### [Task directions]
Within the records below, how many lines hold the word "agent"? Only the number should be returned.

(Stored items)
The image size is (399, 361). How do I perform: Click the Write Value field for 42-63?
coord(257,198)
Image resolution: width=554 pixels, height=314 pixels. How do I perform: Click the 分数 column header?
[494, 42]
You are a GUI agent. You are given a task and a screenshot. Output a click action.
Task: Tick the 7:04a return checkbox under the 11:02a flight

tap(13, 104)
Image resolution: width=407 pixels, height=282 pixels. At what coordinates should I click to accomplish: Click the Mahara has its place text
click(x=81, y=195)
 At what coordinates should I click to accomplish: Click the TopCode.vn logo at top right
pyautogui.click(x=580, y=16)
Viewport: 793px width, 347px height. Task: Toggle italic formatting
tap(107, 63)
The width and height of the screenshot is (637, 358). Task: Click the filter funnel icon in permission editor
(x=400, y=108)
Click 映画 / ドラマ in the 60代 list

==

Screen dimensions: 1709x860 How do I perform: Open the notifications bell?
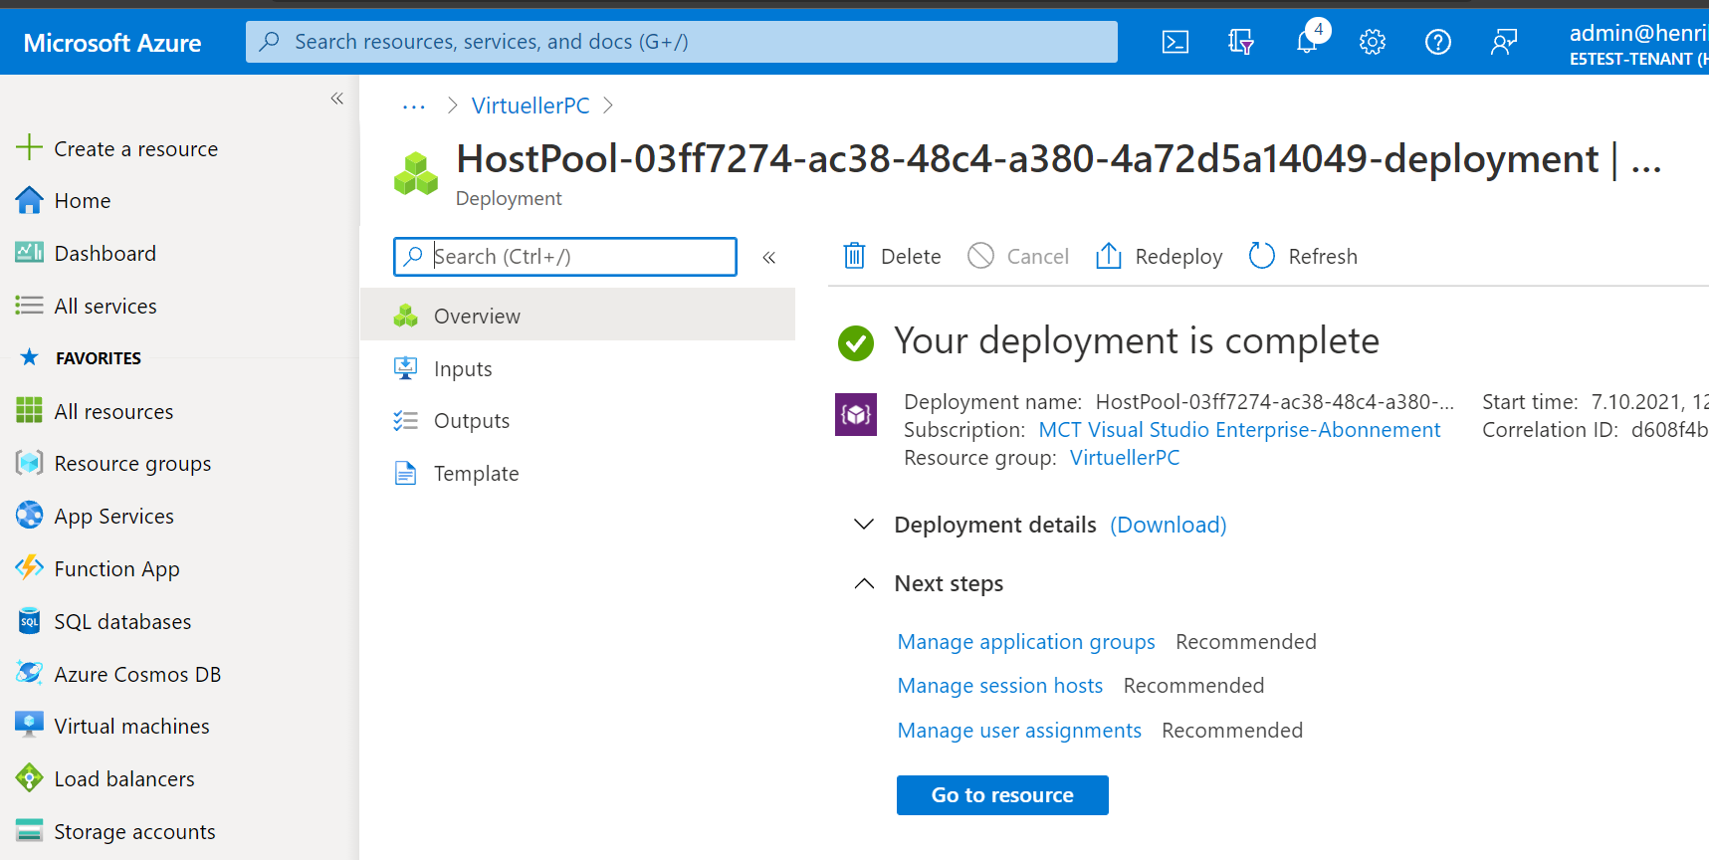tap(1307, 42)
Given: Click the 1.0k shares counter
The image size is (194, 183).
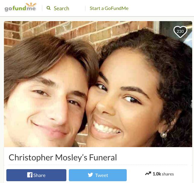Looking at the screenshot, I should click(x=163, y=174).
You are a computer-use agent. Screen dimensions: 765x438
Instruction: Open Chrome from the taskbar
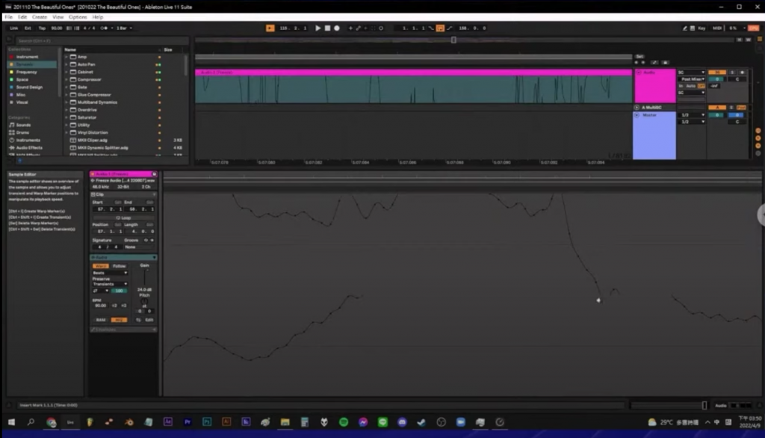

* * *

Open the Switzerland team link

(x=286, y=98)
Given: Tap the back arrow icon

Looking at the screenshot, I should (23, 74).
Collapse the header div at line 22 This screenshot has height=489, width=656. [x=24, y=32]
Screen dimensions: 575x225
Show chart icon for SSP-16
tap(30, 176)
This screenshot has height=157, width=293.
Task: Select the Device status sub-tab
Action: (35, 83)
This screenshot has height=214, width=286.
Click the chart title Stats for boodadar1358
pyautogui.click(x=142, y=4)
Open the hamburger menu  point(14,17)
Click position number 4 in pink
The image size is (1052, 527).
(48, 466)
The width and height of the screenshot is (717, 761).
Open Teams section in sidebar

### [Written answer]
2